No rain, no gain: You can be sporty through the PNW winter
Winter in the Pacific Northwest is a time of rain, cold and Seasonal Affective Disorder (SAD). This is especially jarring when one isn’t from here, but it can still be tough for locals. For some a heavy shower can put to bed any hopes of a day spent outdoors, but there’s no need to be so hasty. To better understand how to face the frigid, further examination is required.
The Willamette Valley provides the perfect conditions for rainfall that continues for months at a time. The Coastal mountain range sits west and the Cascades to the east, which causes rain systems to get trapped in the valley. To adapt, many residents welcome rain, as wishing for dry weather is futile.
Catherine Myerson (‘24), who grew up in Tualatin, Oregon, said that the best way to survive the winter somewhat happily is to “embrace it.” She added, “Instead of being like, ‘Damn it's not sunny, I hate it, be like, ‘Oh my god, yay, I’m gonna get all cozy in bed, read a book or find a show I really like.’ … Make your inside space a place you actually want to be in.” Myerson also likes to go out and do “classic winter outdoor activities, like [going to] pumpkin patches, [seeing] Christmas lights … or playing soccer.” She even noted, “[Soccer] is way more fun to play in the rain.”
Though it’s important to stay warm, the misconception that rain makes people sick is often a hurdle to jump. It’s lovely to stay indoors, as Myerson noted, but it is also completely safe to brave the rain and doing so is necessary.

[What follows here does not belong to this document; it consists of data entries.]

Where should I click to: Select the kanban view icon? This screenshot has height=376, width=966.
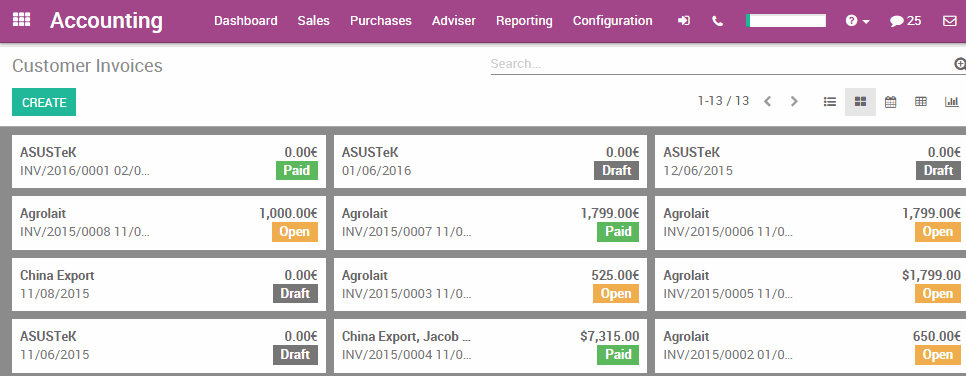(x=860, y=102)
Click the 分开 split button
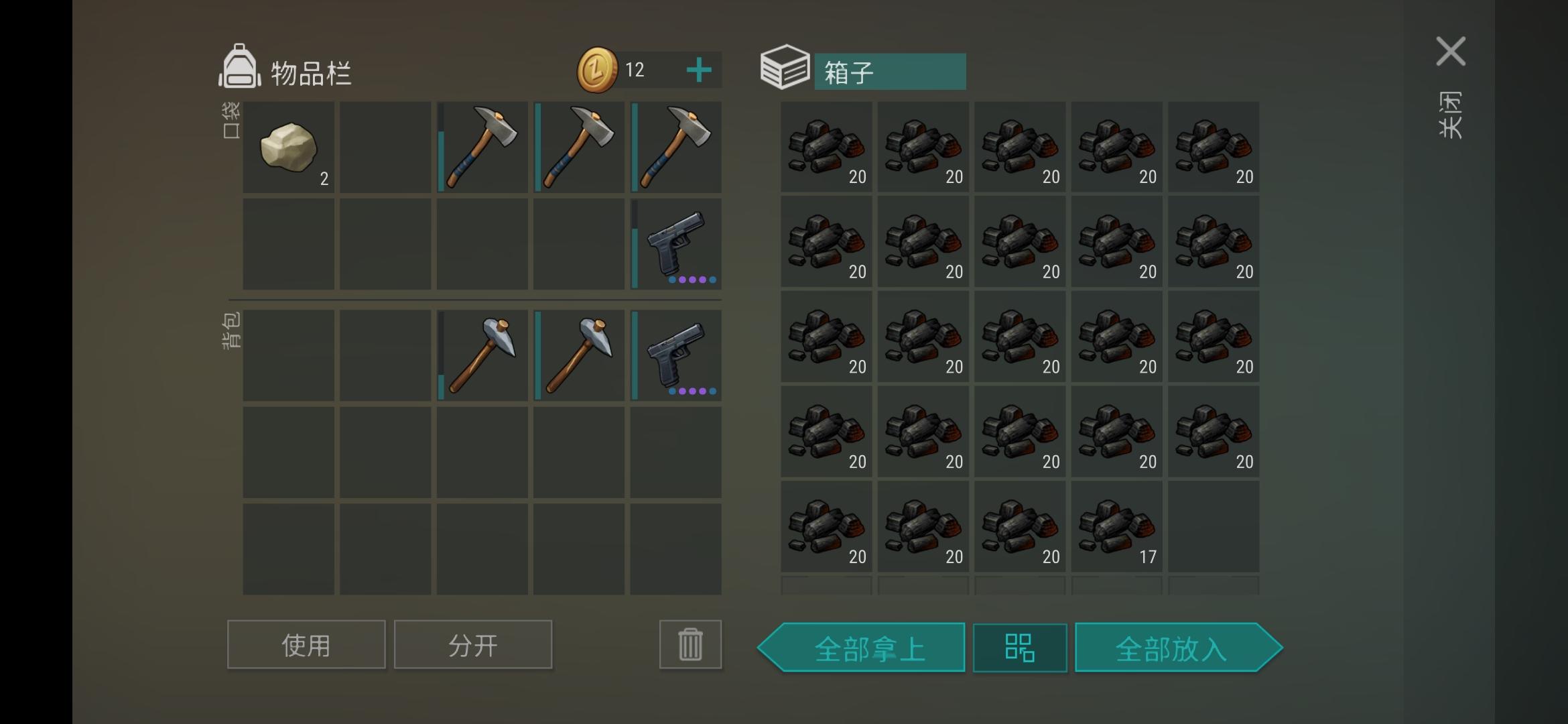Image resolution: width=1568 pixels, height=724 pixels. click(x=473, y=644)
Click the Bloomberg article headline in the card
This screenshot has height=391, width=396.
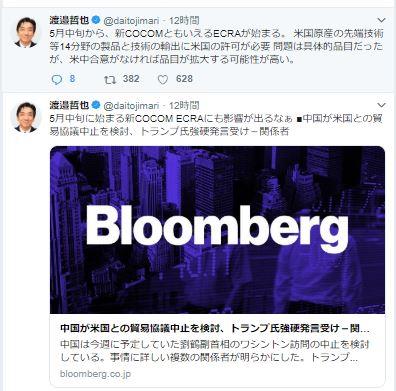[215, 329]
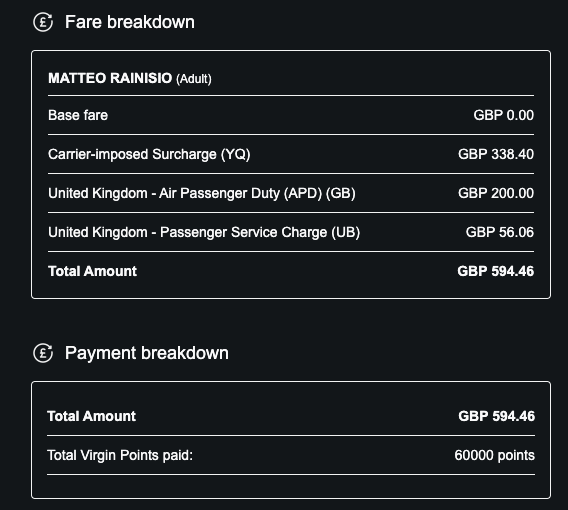The width and height of the screenshot is (568, 510).
Task: Click Total Virgin Points paid label
Action: (x=120, y=455)
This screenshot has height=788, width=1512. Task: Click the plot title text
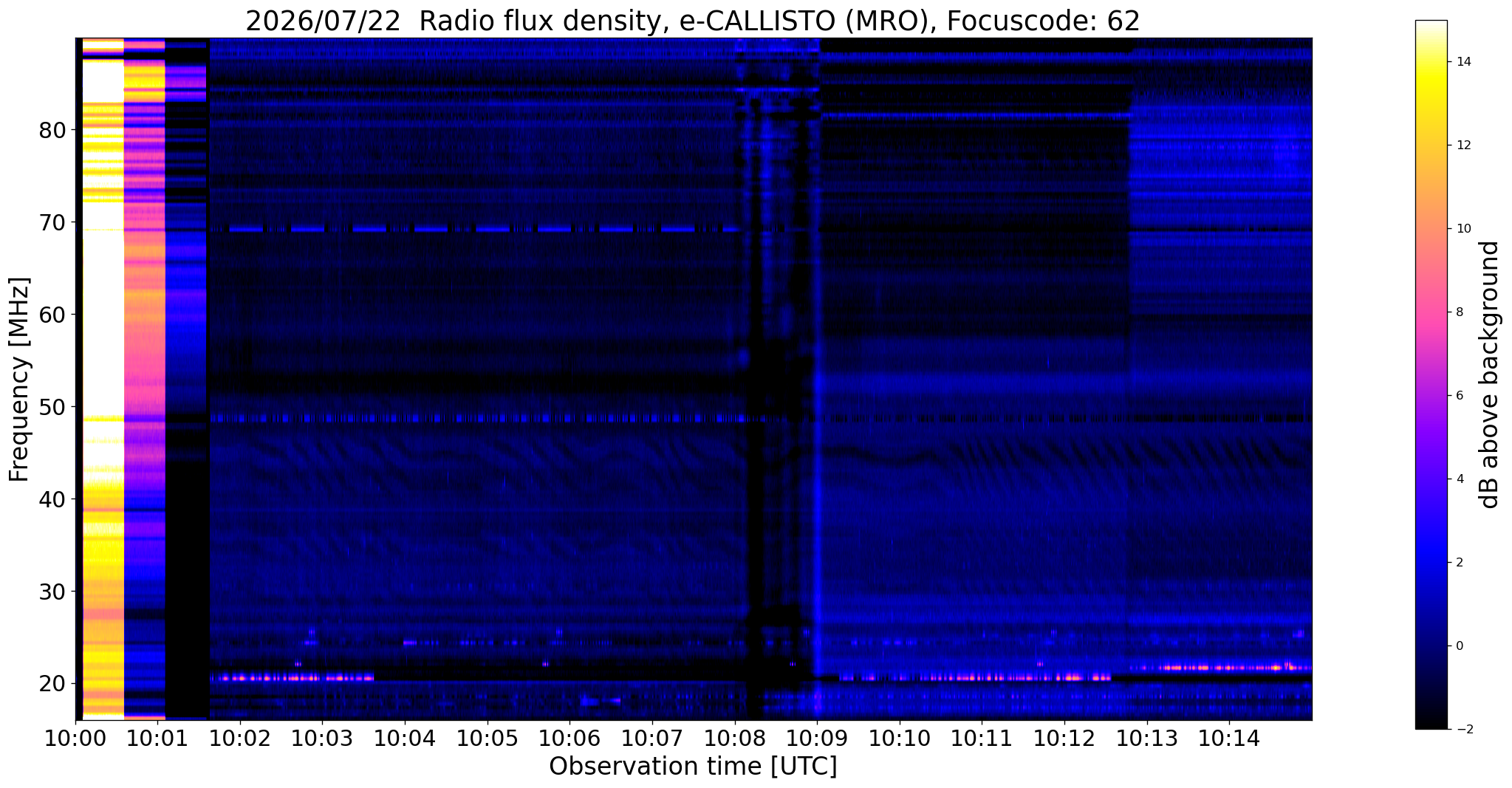693,21
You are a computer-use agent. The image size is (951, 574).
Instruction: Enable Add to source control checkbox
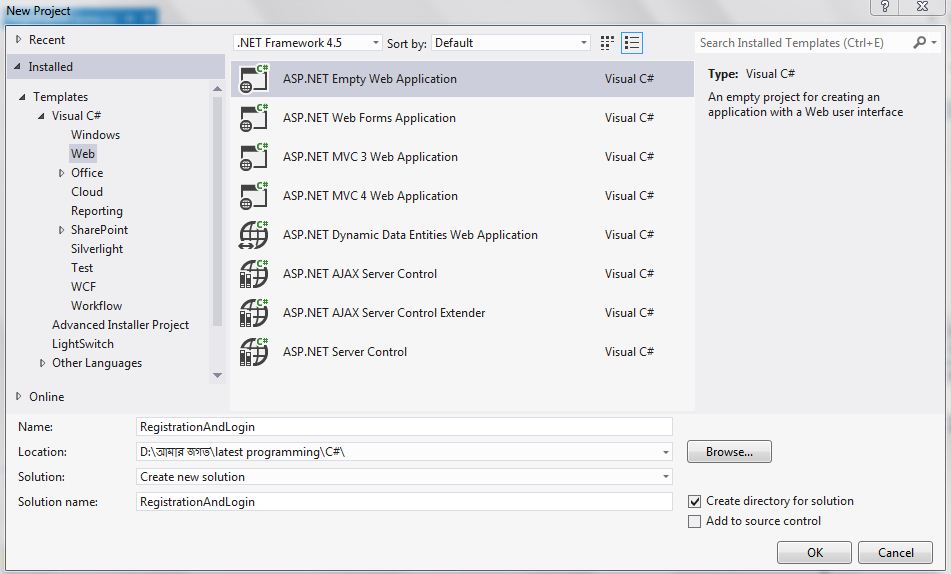pyautogui.click(x=695, y=521)
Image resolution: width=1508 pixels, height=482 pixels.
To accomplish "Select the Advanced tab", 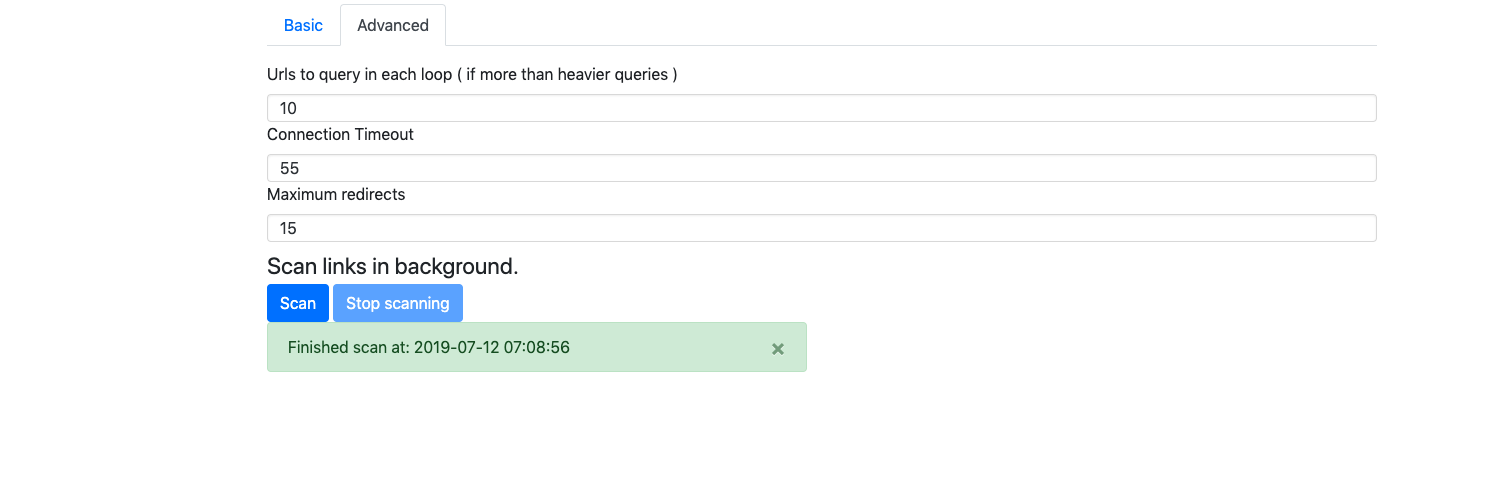I will (393, 25).
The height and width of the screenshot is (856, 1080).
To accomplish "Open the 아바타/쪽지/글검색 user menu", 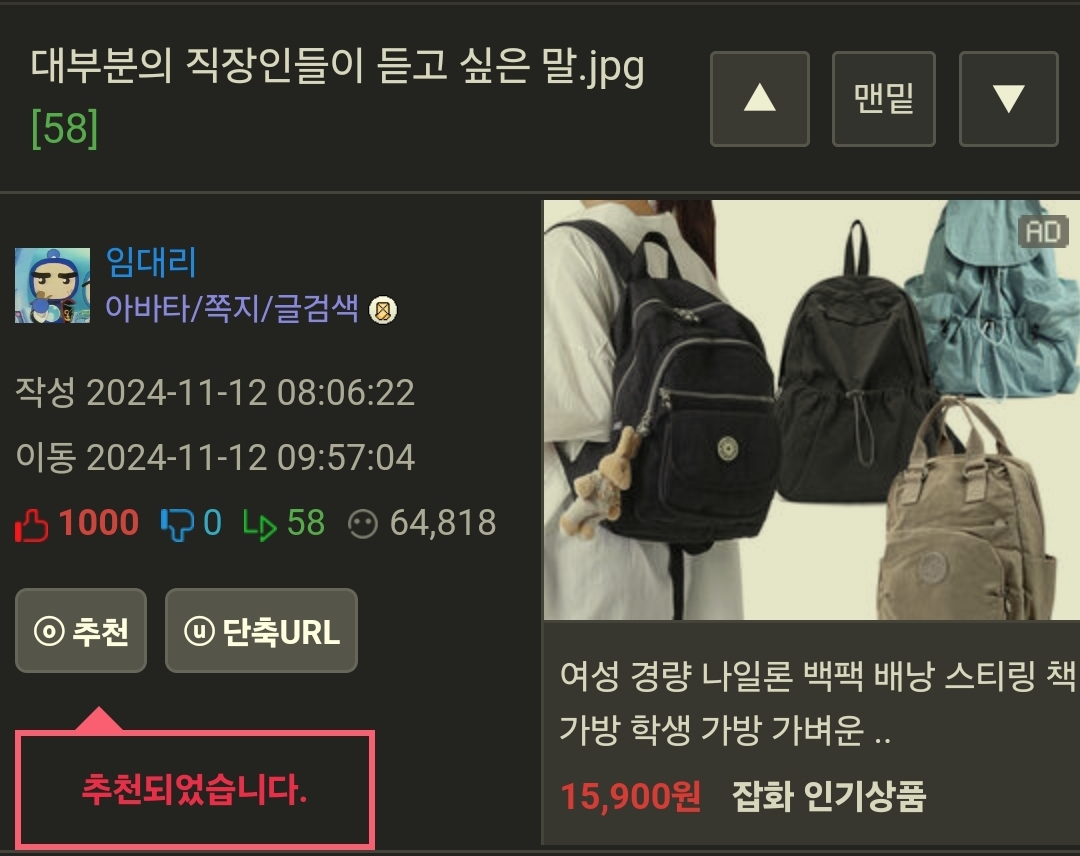I will (x=231, y=308).
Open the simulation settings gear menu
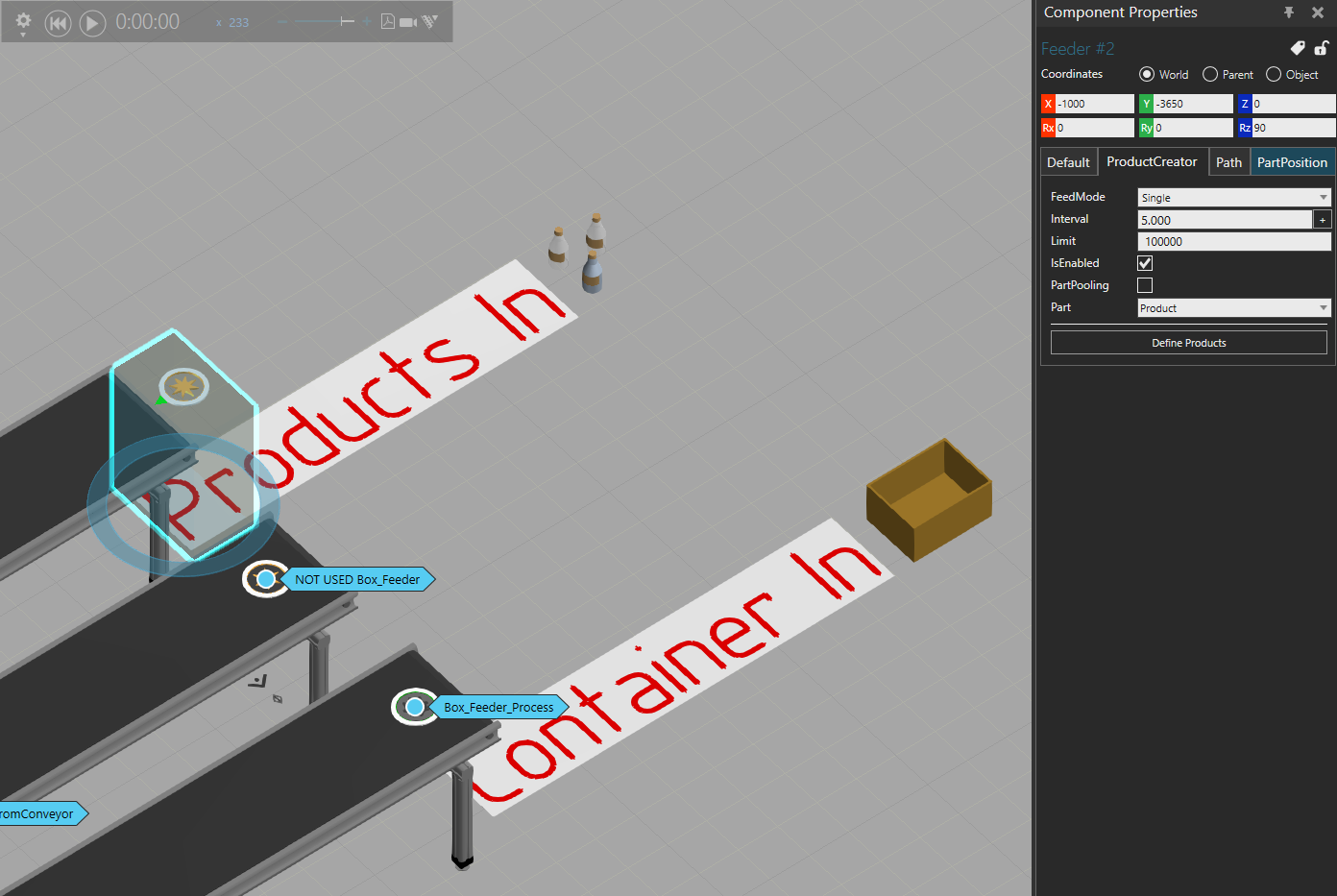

Umbrellas are useful despite the mild judgment you may receive from locals, and rain jackets are a must. Myerson found that decent rain jackets can be found for cheap at local thrift stores. Water repellent does wonders for the rain, but not much for the cold, so layering is the name of the game. It’s imperative to begin with a good base layer and add from there, depending on the temperature. For the coldest days, follow the “base, warmth, outer” layer formula. Start with a light long sleeve, continue with a warm, insulating middle layer and end with a shell layer that shields from the rain and wind.
Nate Rutter (‘24), from Portland, Oregon, advised that for daily activities, wearing a short-sleeve shirt is best. He claimed, “If you wear a long sleeve, it’s really easy to get really hot and it’ll cause you to want to take off your layers faster, which will then make you cold five minutes later. Consistently doing a short-sleeved shirt with a moderately dense hoodie or sweatshirt and if it goes below 40 [degrees] adding a puffer … will insulate all that heat you have.”
Sports are a great way to get outside year-round, regardless of the dimness of the season. Around campus, there are many opportunities to get outside, socialize and reduce the sadness that seeps through your body like the rain through your clothes. While certainly not a cure-all, exercise through sport can help ease negative feelings and mental states, including those brought on by our beloved gray weather. Willamette Club Soccer, Willamette Rugby and Ultimate Frisby practice rain or shine. If team sports don’t work, go on a walk, or as Myerson suggests, “re-enact dramatic movie scenes in the rain.”
Winter in the Pacific Northwest is tricky to navigate. These suggestions are meant to help but aren’t an exact science. However, you’re a northwesterner now, so while the endless cloud cover may take some getting used to, layer up and get after it!